* [TASK TO COMPLETE]: Please restate the following records word for word.

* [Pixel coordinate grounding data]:
▼▼▼

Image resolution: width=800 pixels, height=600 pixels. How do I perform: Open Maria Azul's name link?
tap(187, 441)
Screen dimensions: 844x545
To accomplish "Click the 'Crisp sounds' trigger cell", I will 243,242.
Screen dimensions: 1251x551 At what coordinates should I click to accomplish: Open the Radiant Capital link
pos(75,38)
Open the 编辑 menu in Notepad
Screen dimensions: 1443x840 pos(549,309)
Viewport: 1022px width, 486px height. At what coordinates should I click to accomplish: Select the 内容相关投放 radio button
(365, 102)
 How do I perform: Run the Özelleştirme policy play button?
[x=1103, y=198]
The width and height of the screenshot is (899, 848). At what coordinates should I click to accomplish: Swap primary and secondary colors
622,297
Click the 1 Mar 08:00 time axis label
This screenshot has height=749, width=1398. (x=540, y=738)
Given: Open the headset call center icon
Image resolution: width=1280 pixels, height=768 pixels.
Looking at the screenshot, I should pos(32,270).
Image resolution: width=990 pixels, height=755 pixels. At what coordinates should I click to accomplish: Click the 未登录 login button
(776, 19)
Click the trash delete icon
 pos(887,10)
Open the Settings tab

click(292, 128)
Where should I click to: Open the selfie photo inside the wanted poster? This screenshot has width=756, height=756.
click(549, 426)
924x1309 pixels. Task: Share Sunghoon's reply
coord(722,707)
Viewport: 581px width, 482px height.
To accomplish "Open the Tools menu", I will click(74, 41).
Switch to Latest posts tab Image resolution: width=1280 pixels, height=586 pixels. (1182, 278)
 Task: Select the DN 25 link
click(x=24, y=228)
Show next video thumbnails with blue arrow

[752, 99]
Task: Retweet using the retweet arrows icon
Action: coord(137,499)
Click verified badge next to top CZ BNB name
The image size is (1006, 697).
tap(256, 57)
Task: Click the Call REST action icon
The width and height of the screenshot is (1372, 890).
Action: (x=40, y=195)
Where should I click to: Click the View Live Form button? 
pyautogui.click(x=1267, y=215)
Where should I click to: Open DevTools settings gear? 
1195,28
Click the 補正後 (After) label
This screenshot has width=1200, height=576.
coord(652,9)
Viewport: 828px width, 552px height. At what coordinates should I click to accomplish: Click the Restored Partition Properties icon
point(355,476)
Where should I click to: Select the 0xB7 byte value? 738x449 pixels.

▲▲▲

* [RESULT FOR THIS EXERCISE]:
Image resolution: width=800 pixels, height=600 pixels. How do I perform: Open Maria Azul's name link?
tap(187, 441)
Screen dimensions: 844x545
To accomplish "Click the 'Crisp sounds' trigger cell", I will 243,242.
Screen dimensions: 1251x551 At what coordinates should I click to accomplish: Open the Radiant Capital link
pos(75,38)
Open the 编辑 menu in Notepad
Screen dimensions: 1443x840 pos(549,309)
Viewport: 1022px width, 486px height. At what coordinates should I click to accomplish: Select the 内容相关投放 radio button
(365, 102)
 How do I perform: Run the Özelleştirme policy play button?
[x=1103, y=198]
The width and height of the screenshot is (899, 848). At what coordinates should I click to accomplish: Swap primary and secondary colors
622,297
Click the 1 Mar 08:00 time axis label
This screenshot has height=749, width=1398. (x=540, y=738)
Given: Open the headset call center icon
Image resolution: width=1280 pixels, height=768 pixels.
Looking at the screenshot, I should pos(32,270).
Image resolution: width=990 pixels, height=755 pixels. At what coordinates should I click to accomplish: Click the 未登录 login button
(776, 19)
Click the trash delete icon
 pos(887,10)
Open the Settings tab

click(292, 128)
Where should I click to: Open the selfie photo inside the wanted poster? This screenshot has width=756, height=756.
click(549, 426)
924x1309 pixels. Task: Share Sunghoon's reply
coord(722,707)
Viewport: 581px width, 482px height.
To accomplish "Open the Tools menu", I will click(74, 41).
Switch to Latest posts tab Image resolution: width=1280 pixels, height=586 pixels. (1182, 278)
 Task: Select the DN 25 link
click(x=24, y=228)
Show next video thumbnails with blue arrow

[752, 99]
Task: Retweet using the retweet arrows icon
Action: coord(137,499)
Click verified badge next to top CZ BNB name
The image size is (1006, 697).
tap(256, 57)
Task: Click the Call REST action icon
The width and height of the screenshot is (1372, 890).
Action: (x=40, y=195)
Where should I click to: Click the View Live Form button? 
pyautogui.click(x=1267, y=215)
Where should I click to: Open DevTools settings gear? 
1195,28
Click the 補正後 (After) label
This screenshot has width=1200, height=576.
coord(652,9)
Viewport: 828px width, 552px height. At what coordinates should I click to accomplish: Click the Restored Partition Properties icon
point(355,476)
Where should I click to: Select the 0xB7 byte value? 738x449 pixels.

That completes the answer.